Osteoporosis drugs to carry fracture risk warning in US
US regulators are warning patients that drugs used to protect brittle bones may increase fracture risk in rare cases.
The Food and Drugs Administration (FDA) says all drugs in the bisphosphonate class must carry an alert on their label about this unusual side effect.
They say patients should keep taking the pills unless they are told by their doctor to stop.
In the UK, only one bisphosphonate drug - alendronate - carries the warning but regulators are reviewing this decision.
Nearly three million people in the UK have osteoporosis, a condition that makes the bones brittle and causes about 230,000 fractures a year.
Bisphosphonates are given to more than half a million of these patients in a bid to strengthen their bones and reduce their risk of a fracture.
But experts are becoming increasingly concerned that the drugs may cause the very thing they are trying to prevent after finding a link between their use and an unusual type of leg fracture.
End Quote A spokesman for the National Osteoporosis Society
At present it is uncertain whether these fractures are directly related to treatment but an association has not been excluded”
The FDA says it is not clear whether bisphosphonates are the cause of these thigh bone breaks, but they are concerned enough to tell manufacturers to add warnings to medication packets.

*SUPPLIED DATA*.
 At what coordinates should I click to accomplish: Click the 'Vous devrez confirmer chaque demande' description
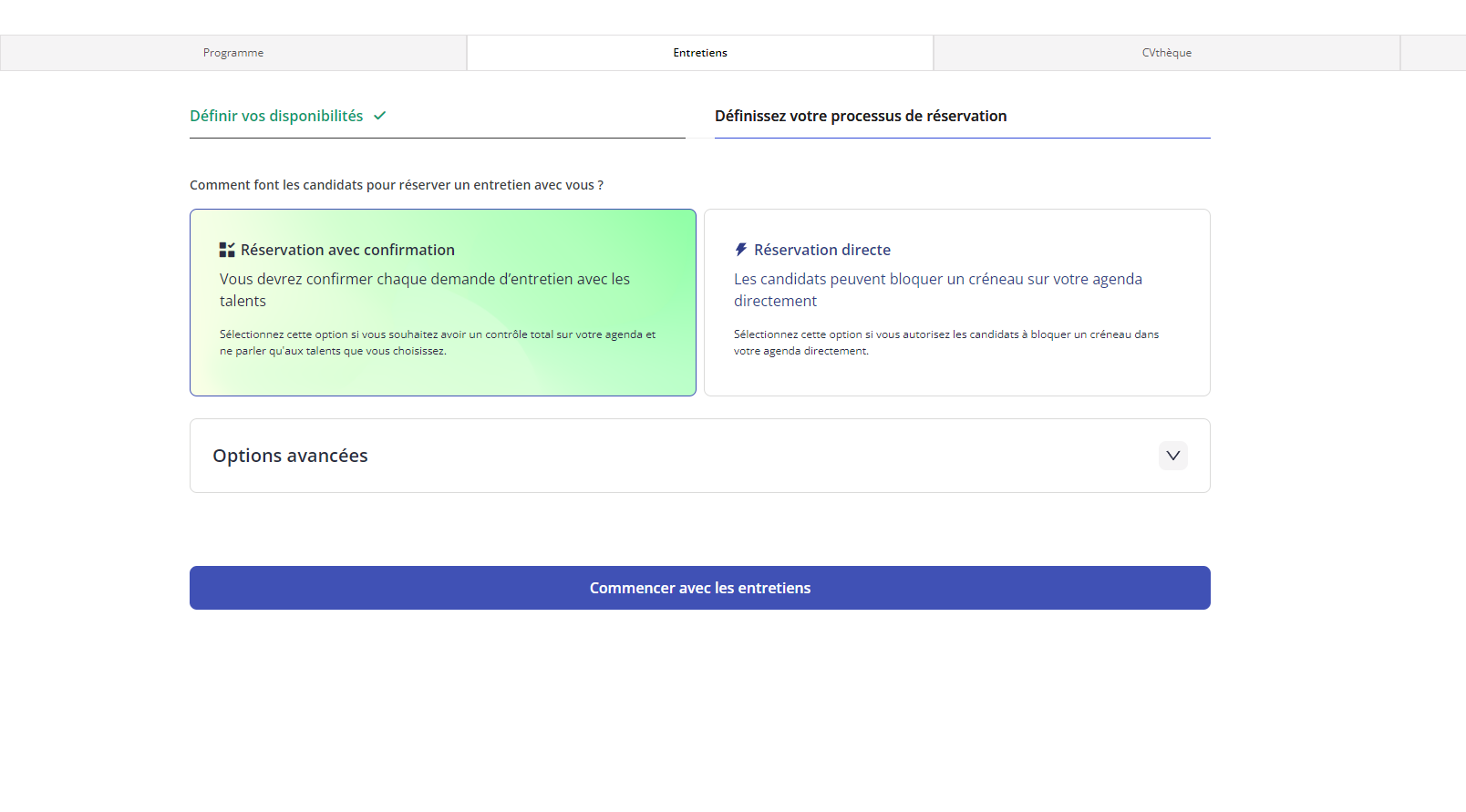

*DIRECTIONS*.
[1] Set down, word for word, the part of the osteoporosis drug article above that begins at the words "Osteoporosis drugs to" and stops after the words "in rare cases.".
[2] For each statement below, answer yes or no according to the osteoporosis drug article above, and quote the words of the article that settle it. (a) In the UK, every bisphosphonate drug carries the fracture warning. (b) Bisphosphonates are given to more than half a million of the UK's osteoporosis patients. (c) The FDA has established that bisphosphonates cause the thigh bone breaks.

*RESPONSES PER TASK*.
[1]
Osteoporosis drugs to carry fracture risk warning in US
US regulators are warning patients that drugs used to protect brittle bones may increase fracture risk in rare cases.

[2]
(a) No: "In the UK, only one bisphosphonate drug - alendronate - carries the warning"
(b) Yes: "Bisphosphonates are given to more than half a million of these patients"
(c) No: "The FDA says it is not clear whether bisphosphonates are the cause of these thigh bone breaks"